EŞ VE YAKIN ANLAMLI / ANLAMDAŞ KELİMELER
Yazılışları ve okunuşları farklı anlamları aynı olan sözcüklere eş anlamlı (anlamdaş) kelimeler-sözcükler denir.
* Bunlar cümlede birbiriyle yer değiştirdiklerinde cümlenin anlamında değişiklik ve bozulma olmaz. Yukarıda örnekler verilmiştir.
* Sözcüklerin eş anlamlı olup olmadıkları, cümle içindeki kullanımlarından belli olur. Yani bir sözcüğün farklı cümlelerde değişik eş anlamları karşımıza çıkabilir.
Örnek :
- Kömür karası gözleri ışıl ışıl parlıyordu. (Kara-Siyah)

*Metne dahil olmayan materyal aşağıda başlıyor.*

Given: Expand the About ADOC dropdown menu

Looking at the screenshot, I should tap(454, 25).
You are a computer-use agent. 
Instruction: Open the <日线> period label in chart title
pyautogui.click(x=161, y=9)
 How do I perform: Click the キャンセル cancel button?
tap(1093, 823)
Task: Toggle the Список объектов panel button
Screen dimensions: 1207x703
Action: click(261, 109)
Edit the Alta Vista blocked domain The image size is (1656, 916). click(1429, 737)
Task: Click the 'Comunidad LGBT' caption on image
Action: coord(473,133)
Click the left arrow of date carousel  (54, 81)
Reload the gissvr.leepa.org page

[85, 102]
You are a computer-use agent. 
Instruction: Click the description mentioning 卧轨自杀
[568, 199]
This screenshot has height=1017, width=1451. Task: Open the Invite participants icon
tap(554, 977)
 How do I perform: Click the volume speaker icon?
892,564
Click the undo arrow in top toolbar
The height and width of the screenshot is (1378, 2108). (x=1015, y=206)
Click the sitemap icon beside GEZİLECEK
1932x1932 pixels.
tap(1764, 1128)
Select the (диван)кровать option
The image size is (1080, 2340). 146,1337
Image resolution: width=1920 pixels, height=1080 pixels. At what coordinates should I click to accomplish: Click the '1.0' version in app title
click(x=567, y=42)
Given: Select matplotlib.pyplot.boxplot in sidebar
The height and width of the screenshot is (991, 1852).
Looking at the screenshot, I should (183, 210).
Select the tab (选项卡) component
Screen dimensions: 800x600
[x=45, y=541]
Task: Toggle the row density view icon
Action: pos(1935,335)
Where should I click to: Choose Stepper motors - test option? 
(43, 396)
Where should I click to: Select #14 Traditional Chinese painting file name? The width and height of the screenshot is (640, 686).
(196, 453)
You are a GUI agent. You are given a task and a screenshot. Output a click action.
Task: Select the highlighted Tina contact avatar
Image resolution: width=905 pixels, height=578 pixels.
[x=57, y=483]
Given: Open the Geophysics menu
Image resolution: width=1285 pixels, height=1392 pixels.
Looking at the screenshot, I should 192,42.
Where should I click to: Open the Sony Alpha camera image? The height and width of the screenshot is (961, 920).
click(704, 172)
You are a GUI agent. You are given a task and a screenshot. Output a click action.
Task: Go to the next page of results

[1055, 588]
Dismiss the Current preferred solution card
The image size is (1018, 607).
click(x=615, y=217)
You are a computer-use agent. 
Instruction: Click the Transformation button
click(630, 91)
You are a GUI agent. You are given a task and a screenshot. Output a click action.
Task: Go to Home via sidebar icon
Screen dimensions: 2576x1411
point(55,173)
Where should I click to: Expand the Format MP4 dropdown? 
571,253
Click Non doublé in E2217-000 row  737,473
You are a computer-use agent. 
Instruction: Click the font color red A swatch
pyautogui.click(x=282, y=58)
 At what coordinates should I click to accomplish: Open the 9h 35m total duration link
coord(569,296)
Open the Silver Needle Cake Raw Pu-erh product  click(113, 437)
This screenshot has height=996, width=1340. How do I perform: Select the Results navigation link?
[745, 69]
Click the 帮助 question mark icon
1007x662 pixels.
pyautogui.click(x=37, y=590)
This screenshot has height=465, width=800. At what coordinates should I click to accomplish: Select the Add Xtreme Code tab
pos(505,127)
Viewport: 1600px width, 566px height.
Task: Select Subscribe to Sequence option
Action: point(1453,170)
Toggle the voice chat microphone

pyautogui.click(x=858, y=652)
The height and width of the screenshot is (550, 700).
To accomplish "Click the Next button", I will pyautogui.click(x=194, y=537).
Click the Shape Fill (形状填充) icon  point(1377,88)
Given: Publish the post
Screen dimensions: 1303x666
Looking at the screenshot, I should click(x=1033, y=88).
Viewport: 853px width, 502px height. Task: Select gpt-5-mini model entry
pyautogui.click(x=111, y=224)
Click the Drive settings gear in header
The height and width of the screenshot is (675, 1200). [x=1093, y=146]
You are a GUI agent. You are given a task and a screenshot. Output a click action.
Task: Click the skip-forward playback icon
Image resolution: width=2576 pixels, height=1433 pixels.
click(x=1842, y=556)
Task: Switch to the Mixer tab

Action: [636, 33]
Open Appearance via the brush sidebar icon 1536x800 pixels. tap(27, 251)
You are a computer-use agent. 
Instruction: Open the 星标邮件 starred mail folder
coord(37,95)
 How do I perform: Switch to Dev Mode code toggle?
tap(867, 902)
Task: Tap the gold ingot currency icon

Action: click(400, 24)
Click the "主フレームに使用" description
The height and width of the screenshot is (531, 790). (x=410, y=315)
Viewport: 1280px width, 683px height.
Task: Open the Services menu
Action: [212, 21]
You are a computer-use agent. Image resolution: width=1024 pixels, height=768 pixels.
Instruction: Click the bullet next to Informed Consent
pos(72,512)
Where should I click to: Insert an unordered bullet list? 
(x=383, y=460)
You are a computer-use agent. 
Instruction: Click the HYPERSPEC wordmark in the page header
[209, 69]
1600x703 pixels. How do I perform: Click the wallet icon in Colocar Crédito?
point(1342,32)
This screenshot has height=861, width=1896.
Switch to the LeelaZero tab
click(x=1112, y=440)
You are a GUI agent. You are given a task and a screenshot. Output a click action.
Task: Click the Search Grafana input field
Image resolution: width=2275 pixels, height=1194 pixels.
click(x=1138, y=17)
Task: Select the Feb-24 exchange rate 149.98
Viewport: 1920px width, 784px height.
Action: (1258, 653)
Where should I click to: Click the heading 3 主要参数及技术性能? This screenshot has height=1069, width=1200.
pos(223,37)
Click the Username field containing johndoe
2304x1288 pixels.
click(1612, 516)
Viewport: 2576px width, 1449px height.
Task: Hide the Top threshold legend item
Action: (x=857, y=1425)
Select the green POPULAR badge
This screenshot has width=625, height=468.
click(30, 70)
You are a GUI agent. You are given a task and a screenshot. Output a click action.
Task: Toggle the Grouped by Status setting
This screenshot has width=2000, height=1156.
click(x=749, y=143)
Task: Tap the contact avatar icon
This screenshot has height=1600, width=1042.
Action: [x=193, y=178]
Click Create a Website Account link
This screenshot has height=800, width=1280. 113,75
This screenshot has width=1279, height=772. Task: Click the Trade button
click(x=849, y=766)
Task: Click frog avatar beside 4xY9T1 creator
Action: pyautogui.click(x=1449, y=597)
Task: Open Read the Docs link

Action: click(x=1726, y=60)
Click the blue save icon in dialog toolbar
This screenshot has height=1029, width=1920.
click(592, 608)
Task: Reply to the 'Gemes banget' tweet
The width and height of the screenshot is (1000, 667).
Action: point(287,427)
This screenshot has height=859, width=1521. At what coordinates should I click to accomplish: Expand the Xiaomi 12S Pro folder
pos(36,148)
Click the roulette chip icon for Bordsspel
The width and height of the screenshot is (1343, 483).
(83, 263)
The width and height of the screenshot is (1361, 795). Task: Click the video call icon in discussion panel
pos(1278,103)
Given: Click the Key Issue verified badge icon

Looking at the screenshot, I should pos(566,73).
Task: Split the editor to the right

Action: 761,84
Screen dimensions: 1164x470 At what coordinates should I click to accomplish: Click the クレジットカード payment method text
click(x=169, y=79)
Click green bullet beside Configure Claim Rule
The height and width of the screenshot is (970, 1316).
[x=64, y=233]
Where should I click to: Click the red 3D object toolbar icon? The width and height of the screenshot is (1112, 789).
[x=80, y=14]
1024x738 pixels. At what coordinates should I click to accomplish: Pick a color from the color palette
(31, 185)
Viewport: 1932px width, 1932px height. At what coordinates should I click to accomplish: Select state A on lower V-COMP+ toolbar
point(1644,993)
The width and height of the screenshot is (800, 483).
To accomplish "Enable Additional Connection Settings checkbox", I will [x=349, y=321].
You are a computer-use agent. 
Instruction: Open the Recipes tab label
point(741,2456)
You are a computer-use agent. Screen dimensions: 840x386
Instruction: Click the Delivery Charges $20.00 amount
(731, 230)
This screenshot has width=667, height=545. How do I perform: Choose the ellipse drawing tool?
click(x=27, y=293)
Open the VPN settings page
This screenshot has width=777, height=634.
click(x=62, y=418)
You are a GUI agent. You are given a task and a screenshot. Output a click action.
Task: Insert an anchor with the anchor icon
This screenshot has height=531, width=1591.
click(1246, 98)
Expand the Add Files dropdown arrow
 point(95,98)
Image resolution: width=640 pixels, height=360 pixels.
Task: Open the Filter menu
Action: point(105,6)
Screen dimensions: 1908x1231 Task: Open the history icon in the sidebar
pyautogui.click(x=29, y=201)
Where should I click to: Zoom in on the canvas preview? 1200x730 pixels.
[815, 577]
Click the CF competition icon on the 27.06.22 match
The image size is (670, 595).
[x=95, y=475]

- Dost, kara günde belli olur. (Kara-Kötü)
* Eş anlamlılıkla ilgili sorular, bazen "altı çizili sözcüğün cümleye kattığı anlam", "hangisinde...anlamı vardır?" gibi de sorulabilir.
Anlamdaş (eş anlamlı) olmadıkları halde zaman zaman birbirinin yerine kullanılan sözcüklere yakın anlamlı sözcükler denir. Bakmak, görmek, izlemek, seyretmek gibi.